_Provided passage_
Scott Turow later became a Jones Lecturer at Stanford, serving until 1975, when he entered Harvard Law School. In 1977, Turow wrote One L, a book about his first year at law school. After earning his Juris Doctor (J.D.) degree in 1978, Turow became an Assistant U.S. Attorney in Chicago, serving in that position until 1986. There he prosecuted several high-profile corruption cases, including the tax fraud case of state Attorney General William Scott. Turow also was lead counsel in Operation Greylord, the federal prosecution of Illinois judicial corruption cases.

_Aim_
Put this sentence from the Scott Turow passage into Spanish: "In 1977, Turow wrote One L, a book about his first year at law school."

_Excerpted data_
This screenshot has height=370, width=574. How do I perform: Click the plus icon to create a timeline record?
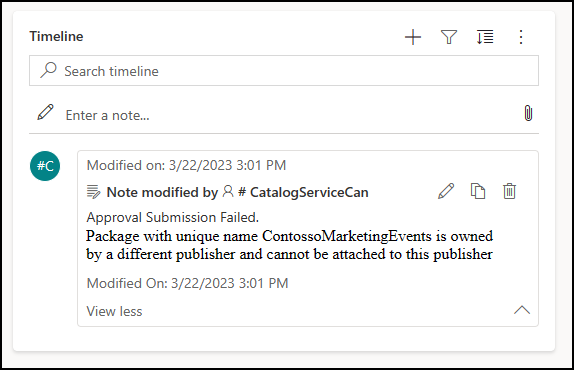point(413,37)
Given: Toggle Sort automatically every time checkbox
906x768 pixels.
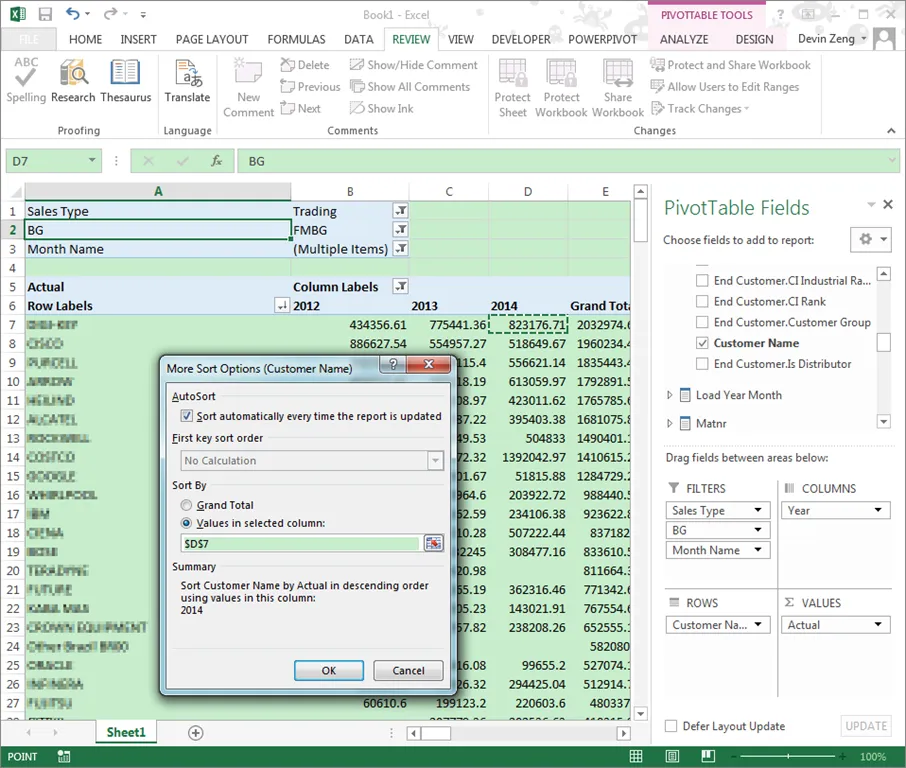Looking at the screenshot, I should (x=186, y=416).

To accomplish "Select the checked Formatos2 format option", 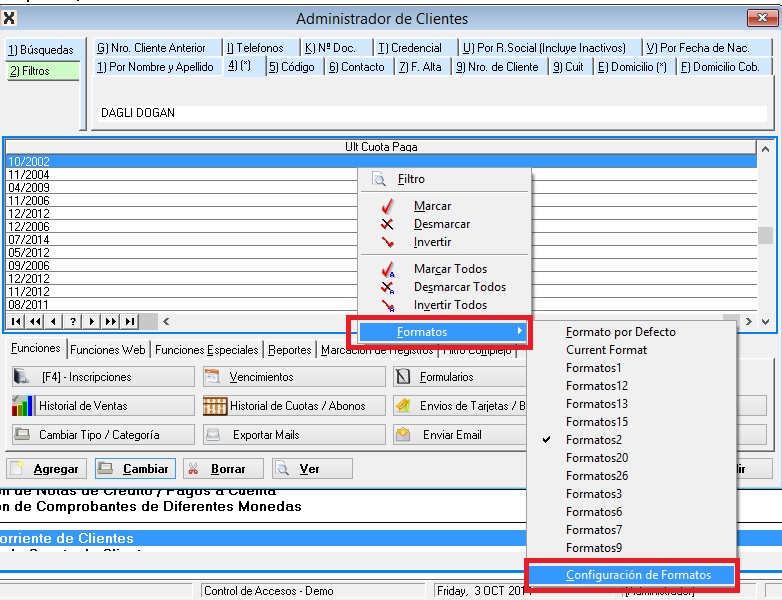I will (594, 440).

_Task solution_
En 1977, Turow escribió One L, un libro sobre su primer año en la facultad de derecho.